Me
pregunto siempre de dónde surgen mis razones para emprender una acción
determinada. Es una pregunta tramposa que me aproxima a vislumbrar la inconsistencia que tiene mi lógica racional,
la misma que me impide descender a zonas más profundas de la mente.
Desde
esa simple cuestión, hasta toda la retahíla de pensamientos asociados, suele
discurrir una parte de mí, normalmente aletargada, que percibe inmutable cómo
actúan los engranajes automáticos de lo lógico. Ese proceso ocurre entregando,
una y otra vez y sin descanso, un sí o un no al plasma mental de lo consciente.
No
puedo comprender de dónde surge mi intención original si no consigo sumergirme
en la parte más profunda de esa inconsistente fluctuación. Sentir la distancia que
separa lo que observo de aquello que intuyo roba toda solidez a mis
reflexiones. Un proceso improductivo a la vez que contraproducente.
Ante
la certeza experimental de esta distancia, me surge la idea de dejar de buscar
razones para mis actos, de aceptar definitivamente que forman parte intrínseca e
inmutable de lo que soy, quizá en una forma de esencia que nadie me garantiza
que exista. Y es en ese momento, en ese finísimo instante, en el que siento la
trampa que mi propia superficialidad me estaba preparando.
Las
veces que percibo el engaño, consigo descender de golpe a un nivel más próximo
al origen de mis intenciones originales.

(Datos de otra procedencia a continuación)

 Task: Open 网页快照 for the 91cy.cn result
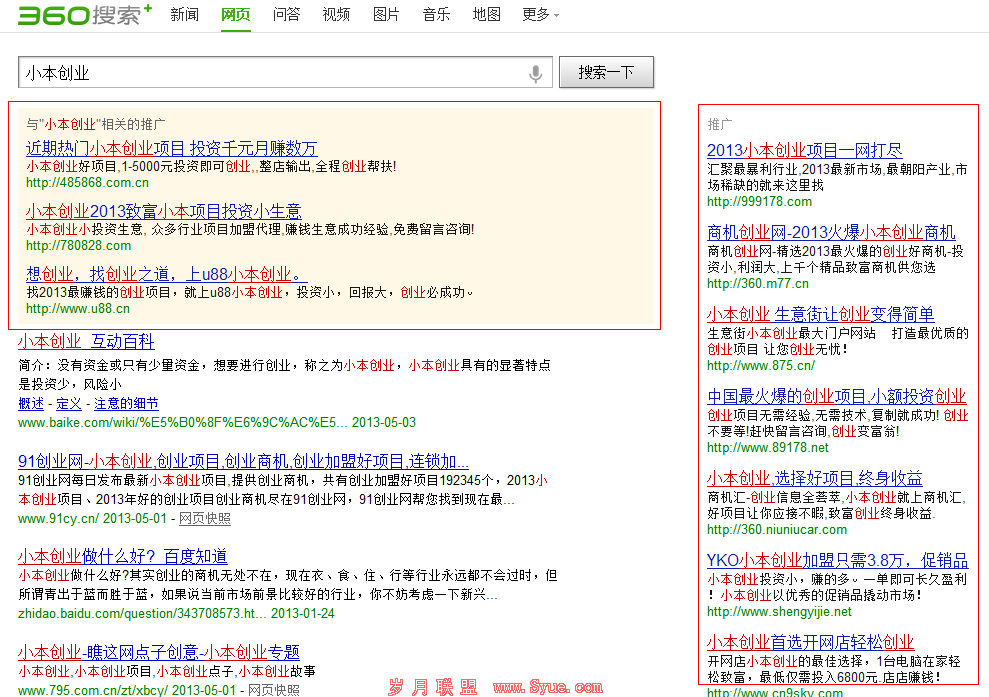click(x=204, y=519)
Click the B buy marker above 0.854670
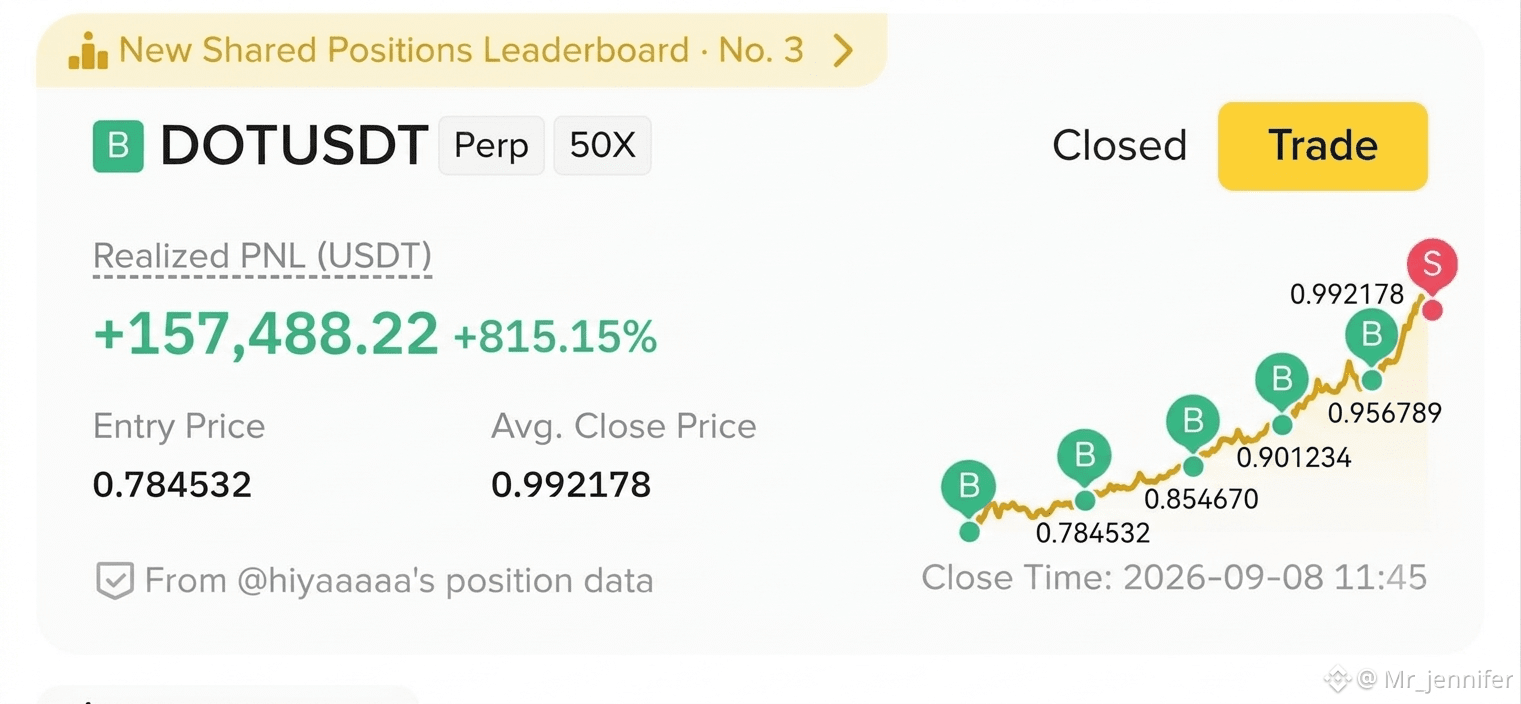The image size is (1521, 704). (x=1193, y=421)
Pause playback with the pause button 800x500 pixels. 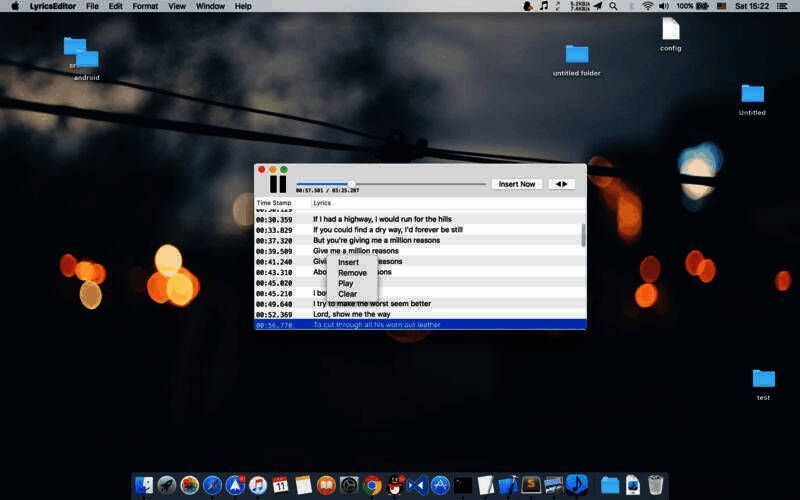pos(277,184)
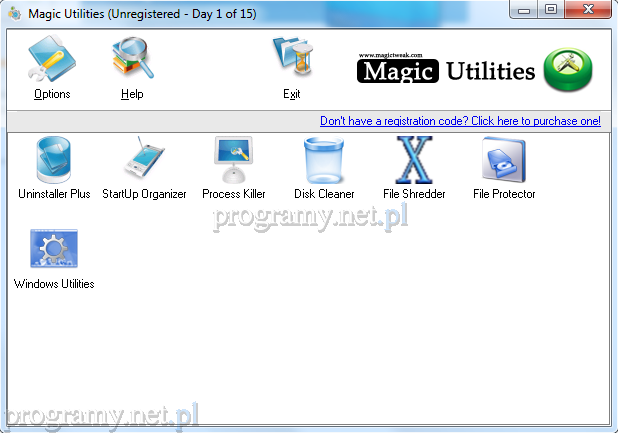Launch Uninstaller Plus

[x=54, y=161]
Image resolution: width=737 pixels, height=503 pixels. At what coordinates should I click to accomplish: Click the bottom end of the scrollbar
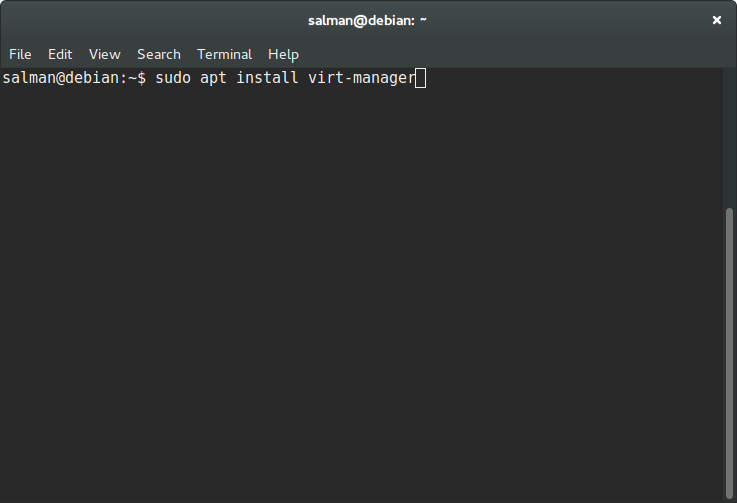tap(729, 497)
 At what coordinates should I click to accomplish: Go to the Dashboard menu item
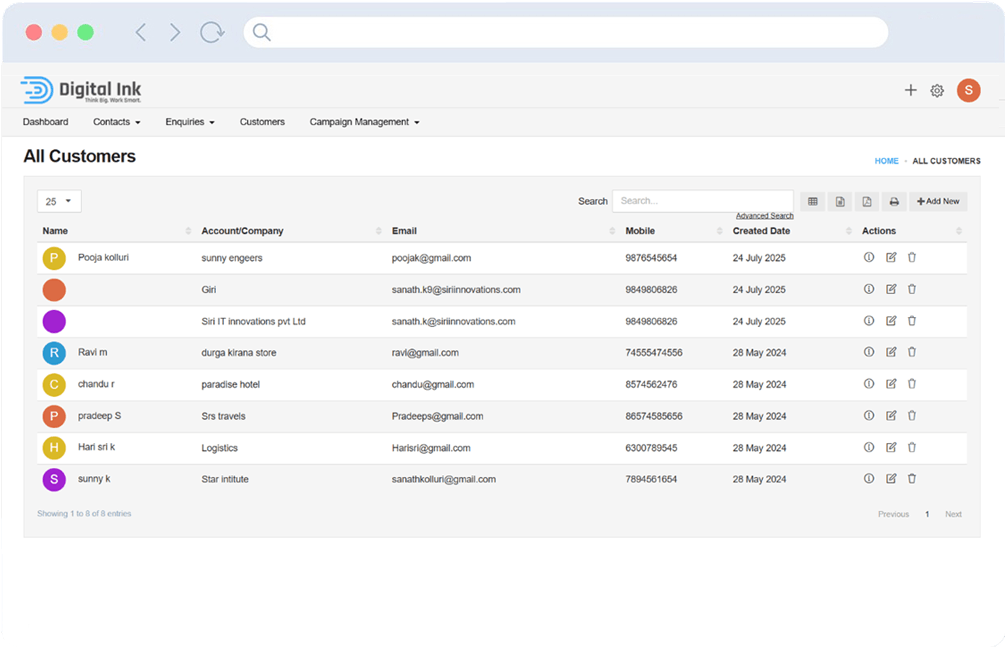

Comprendo que detrás de muchos actos
hay susurros ocultos a mis lógicas operativas. El interior no opera igual que
el exterior. Son dimensiones diferentes con exigencias de escucha distintas. Sin
descenso al nivel de lo intuido no hay comprensión real posible de nuestros
propios empujes.
Hablamos
de una zona de nuestra mente en la que apenas podemos hablar y en la que tan
solo escuchamos dejando que el cálido magma de la paciencia, esa eterna
aconsejada, enlace en orden correcto los segmentos de ADN de nuestras historias
más profundas. Al fijarse por completo la cadena de razones verdaderas,
entonces comprendemos. Sin deducir, sin reflexionar, sin determinar antes o
después, el mensaje es siempre claro e inmediato.
Esa
joya introspectiva está en nosotros desde siempre. Requiere de un estoico
silencio para mostrar su brillo. Vive camuflada entre razones aproximadas y
reflejos de un mundo externo que lucha por ocultarnos la dolorosa verdad. Son
impulsos de un cielo oculto en nuestro interior, que demanda la luz del
exterior para convertirse en algo más que en murmullos subliminales de eso que
llamamos subconsciente.
Qué
mayor luz que entender nuestro sentido a partir de los segmentos iniciales que
lo construyen. Ser testigos de esta subtrama, sin interferir plenamente en ella,
nos muestra la causa global ancestral que nos empuja, inmisericordes, al abismo
de una acción determinada.
Es
el silencio quién dispone, construye, muestra y fluye interiormente, dándole un
sentido ocasional a todo. Somos más vacío que lleno, y tan solo las corrientes
circundantes dibujan nuestra figura física y mental ante los otros. Quizá lo
hacen para devolvernos la sombra de lo que esperábamos ver sin intenciones.
Ese
es el mágico momento en el que nos percibimos como reflejos de un espejismo vacío,
rodeados de vibraciones que determinan el cómo, cuándo y por qué de nuestros
actos más inverosímiles. Los mismos actos que pretendemos dilucidar con una
simple estructura de blancos y negros entrelazados bien lejos del corazón.